Wenige Meter entfernt schlagen die Wellen der Elbe an die Kaimauern. Der Druck, den der Fluss auf die gut 15 Meter tiefe Baugrube ausübt, ist gewaltig. Mehr als ein Meter dicke Stahlbetonwände trotzen dem Strom. Aber was treiben Gebäudeautomatisierer aus Ostwestfalen in diesem frühen Stadium des Rohbaus?
Um diese Frage zu klären, hat sich Michael Prior seinen Bauhelm geschnappt und die Lederschuhe mit robusten Sicherheitsstiefeln getauscht. Seit 2015, also ganz von Beginn der Aktivitäten auf der gewaltigen Baustelle an, ist der studierte Maschinenbauer und erfahrene Projektleiter im Dienst vom weltweit führenden Betreiber von Flagship-Destinationen aktiv. Wenige Schritte trennen das Planungsbüro von Unibail-Rodamco-Westfield von dem Eldorado aus 24 Baukränen, engmaschigem Bewehrungsstahl und pumpenden Betonlifts. Vorbei am Einlass mit aufmerksamem Pförtner, der neben Helm und Weste auch auf die Ausstattung mit Mund-Nasen-Schutz achtet – Schutz- und Hygienekonzepte begleiten die rund 400 Bauarbeiter vor Ort.
Der gebürtige Dortmunder ist ein alter Hase in Sachen Gebäudetechnik und hat schon alle möglichen Gebäude automatisiert. Seit 2008 war er für Unibail-Rodamco-Westfield und die Vorgängerunternehmen als Leiter Technik Deutschland tätig und hat in dieser Funktion etliche Immobilien entstehen sehen und technisch auf die Spur gebracht. „2017 habe ich mich dann mit einem eigenen Büro selbstständig gemacht und Kunden im Bereich Technik und Projektsteuerung beraten.“
Prior schmunzelt: „Tja, und kurz danach meldete sich mein alter Arbeitgeber mit der Herausforderung des Hamburger Projekts. Und schon war und bin ich wieder mittendrin, als hätte sich nichts geändert.“
Der Blick in die Tiefe
Warum der erfahrene Fachmann gebraucht wird, sieht man schon am Rand der Baugrube. Das Südliche Überseequartier ist eine Baustelle der Extreme: Eine Million Tonnen Erde sind seit Baubeginn 2017 bewegt worden, um den drei unterirdischen Stockwerken mit ihren Tiefgaragen, Anlieferungen, Versorgungseinrichtungen und einem Busterminal Raum zu schaffen. Das würde reichen, um die Binnenalster gut anderthalbmal aufzufüllen. Davon wurden 200.000 Tonnen per Schiff abtransportiert. Eine komplette U-Bahn-Linie (die noch neue U4) wurde dabei zum Teil freigelegt und extra mit empfindlicher Sensorik bestückt, um Bauschäden an der Stahlbetonröhre abzuwenden. Immerhin wurden hier unter anderem 1.300 Bohrpfähle in bis zu 18 Meter Tiefe gerammt, um den insgesamt 14 Gebäuden ein sicheres Fundament zu bieten. Damit dabei nicht die Wände und schon gar nicht die Röhre wackeln, muss man alles sehr präzise vorbereiten“, schmunzelt Michael Prior.

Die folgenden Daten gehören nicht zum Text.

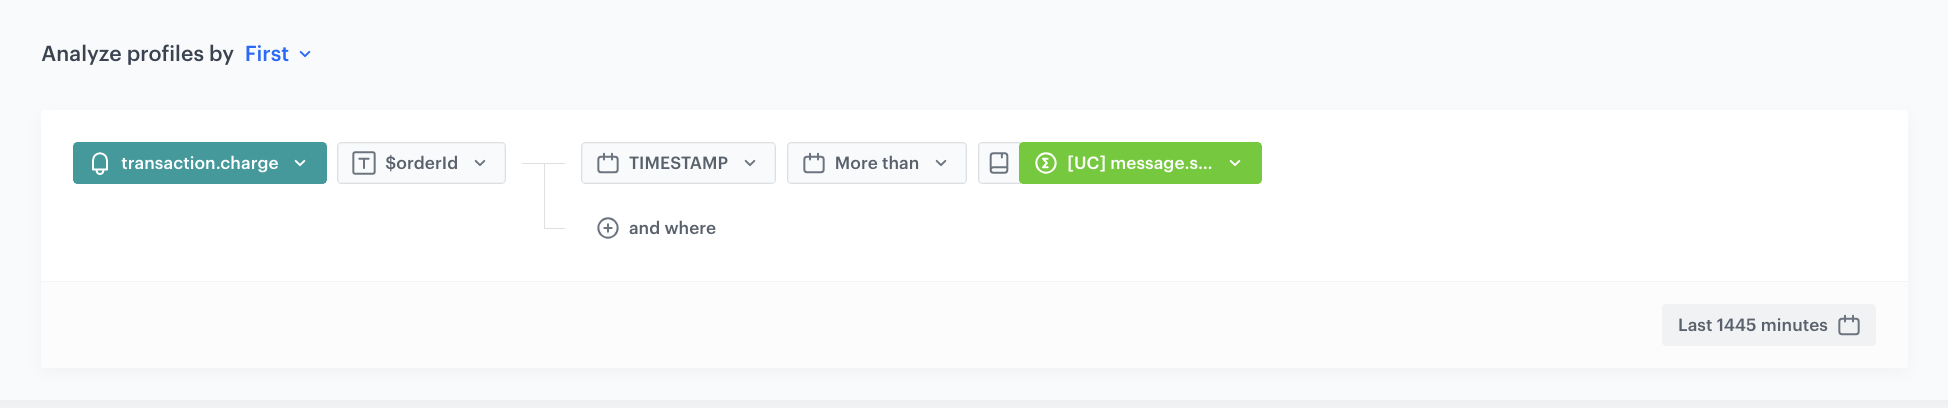Click the T text-type icon beside $orderId

click(x=364, y=163)
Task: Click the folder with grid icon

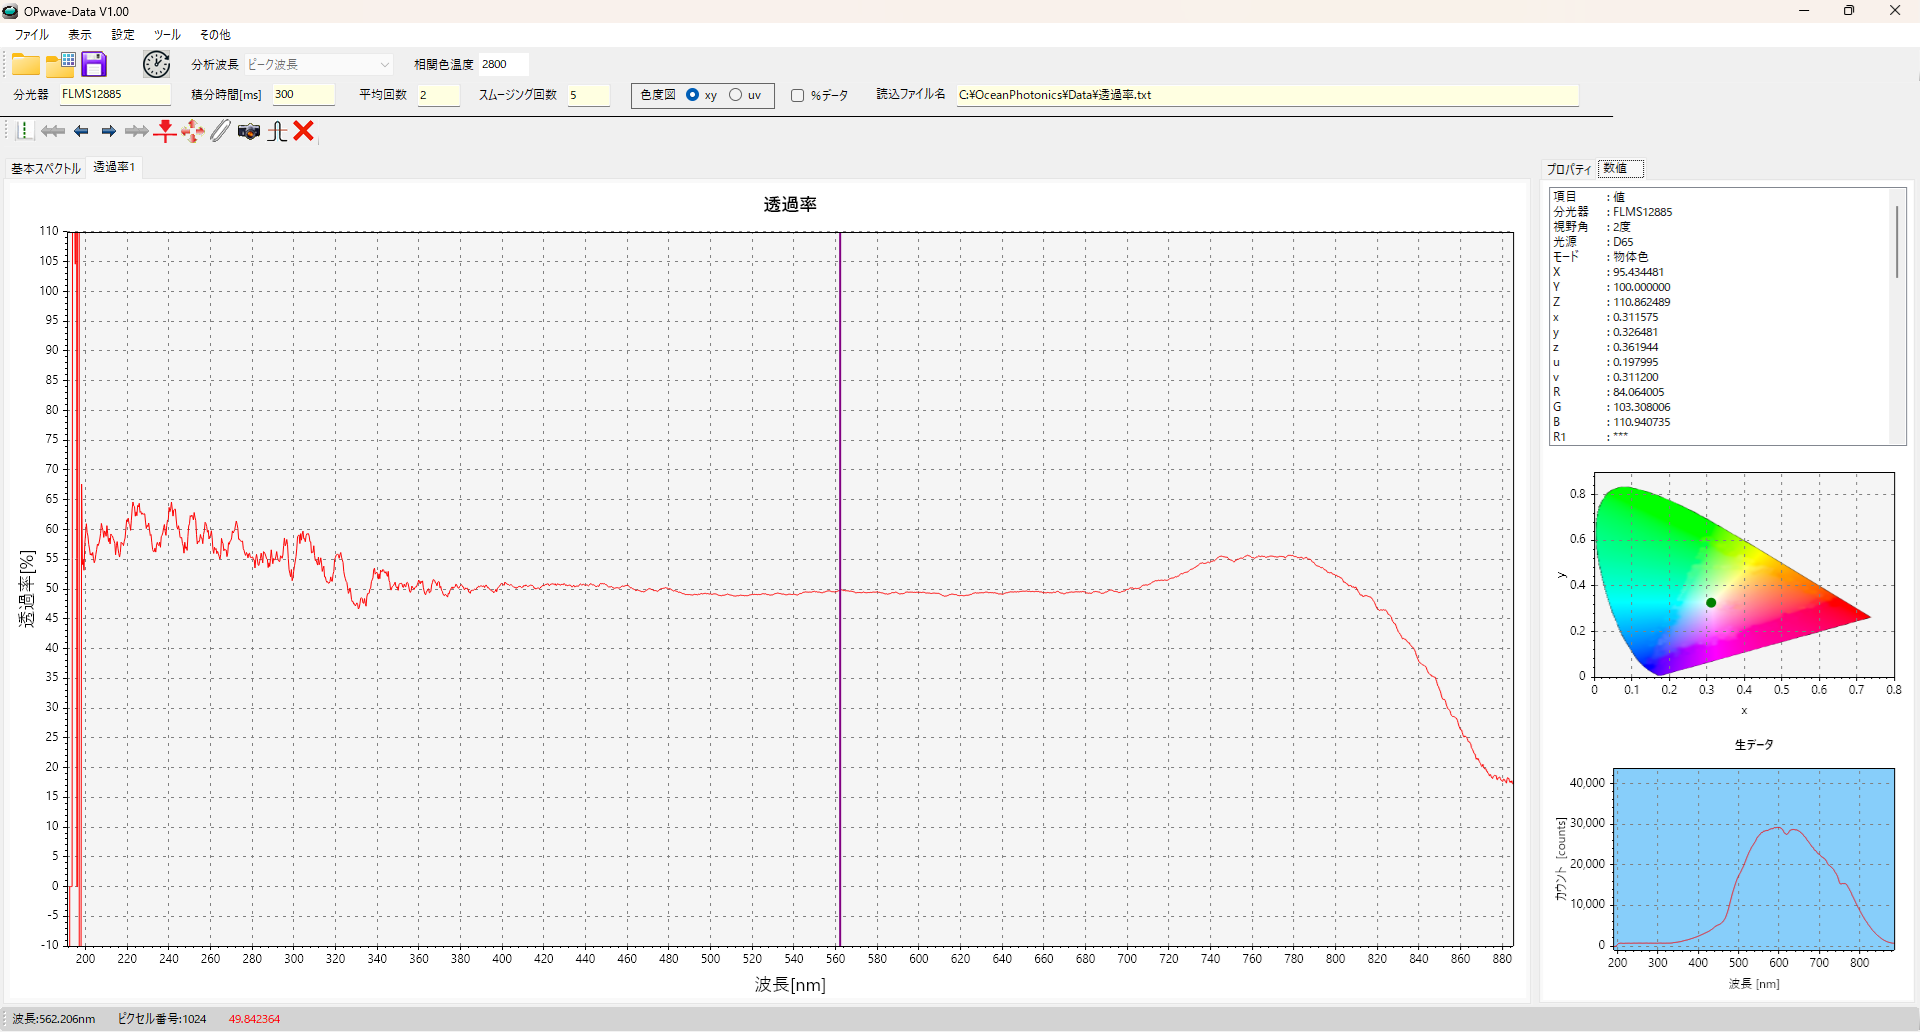Action: (x=61, y=65)
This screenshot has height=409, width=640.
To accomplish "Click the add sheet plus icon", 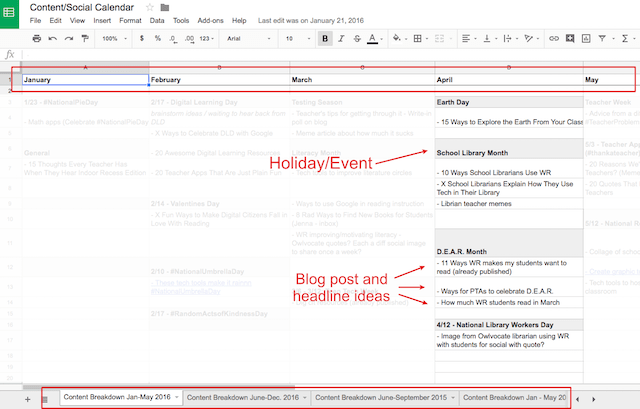I will click(x=27, y=398).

Das nördliche Überseequartier ist am 23. Oktober 2010 offiziell eröffnet worden. „Wir werden mit dem Westfield Hamburg – Südlichen Überseequartier 2023 folgen“, gibt sich Prior optimistisch angesichts der imposanten Baugrube. „Im südlichen Baufeld sind die Untergeschosse bereits nahezu fertiggestellt, dort wachsen die Rohbauten jetzt in die Höhe. Im nördlichen Baufeld hat der Rohbau mittlerweile das Erdgeschoss erreicht und die Obergeschosse nehmen langsam Gestalt an.“ Offensichtlich unterscheiden sich öffentliche Bauvorhaben und solche in privatwirtschaftlicher Hand zwar nicht in den Ausmaßen, wohl aber in Sachen Planung und Durchführung, Termintreue und Kostenentwicklung. Mit stoßseufzenden Gedanken an hauptstädtische Flughäfen und süddeutsche Tiefbahnhöfe folgen wir Michael Prior an einen der Auf und Abgänge tief hinunter ins noch offene Tiefgeschoss des neuen Hamburger Aushängeschilds.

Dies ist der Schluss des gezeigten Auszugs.